In the continuing fight against the contraception mandate imposed by sections 1001 and 1004 of the Patient Protection and Affordable Care Act’s (ACA) (P.L. 111-148), the Little Sisters of the Poor Home for the Aged, Denver, Colorado (Little Sisters) and other organizations have filed a merits brief before the U.S. Supreme Court. According to the brief, if the Supreme Court does not provide the requested relief, the Little Sisters will be subject to millions of dollars in fines for failing to comply with the ACA’s mandate. The brief asserts that the government has other ways to provide contraception coverage without requiring the ministry to violate its sincerely held Catholic beliefs.
Opt-out form and accommodation
Due to objections from some religious nonprofits, HHS decided to offer an opt-out form allowing these nonprofits to notify their insurers or the government to their objection to offering contraceptive coverage. Administrators or insurers then step in and provide the coverage to those employees who want it, without requiring the charity to pay for it. However, the Little Sisters believe that the requirements for opting out of the coverage still impose an undue burden on religion in violation of the Religious Freedom Restoration Act (RFRA) (42 U.S.C. §2000bb). After the Tenth Circuit ruled otherwise and injunctions allowing the organizations to escape the accommodation process were wiped away, the Little Sisters appealed (see Prayers for injunctions go unanswered in appellate review of contraceptive accommodation, Health Reform WK-EDGE, July 15, 2015).

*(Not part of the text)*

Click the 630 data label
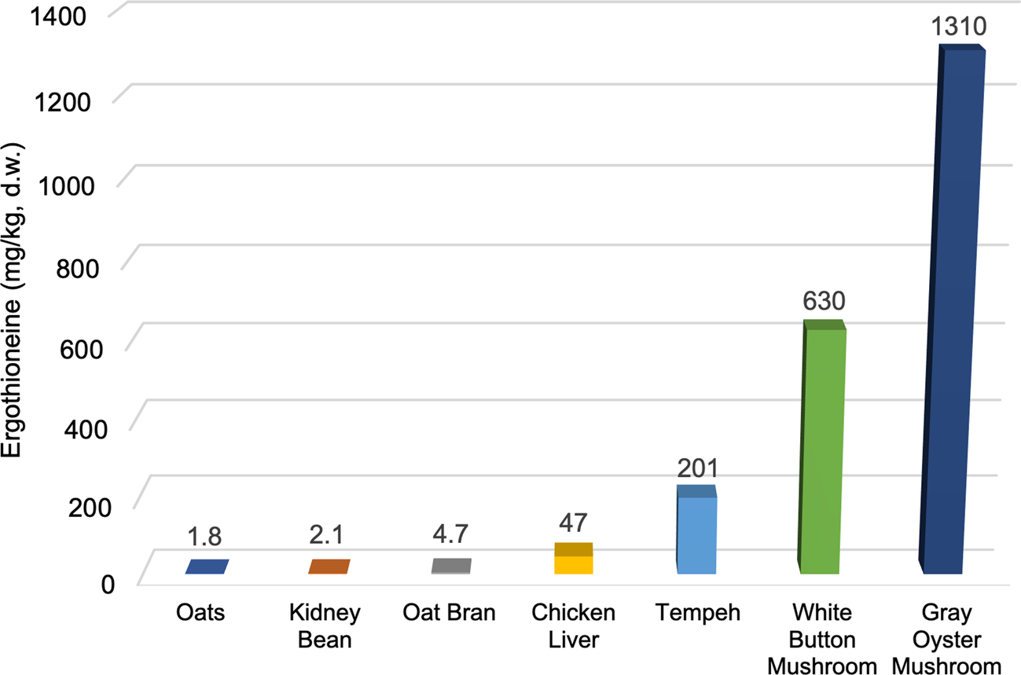The width and height of the screenshot is (1021, 675). pos(823,302)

The brief takes the position that the government has implemented so many other options for ensuring that contraceptive coverage is provided that nonprofit action is unnecessary. The argument points out that the health insurance exchanges serve to provide coverage to those who do not have access to employer sponsored plans, and that those exchanges should also suffice to provide additional coverage to religious nonprofit employees. In addition, the brief states that other employers have been completely exempted from the requirements, but that religious nonprofits have merely been “accommodated” and therefore required to jump through more hoops. Little Sisters states that it does not object to the provision of contraceptive coverage to its employees and that it is not challenging independent actions of other parties. The organization does, however, protest the requirement that its own health plan infrastructure be used to provide coverage or be subject to penalties.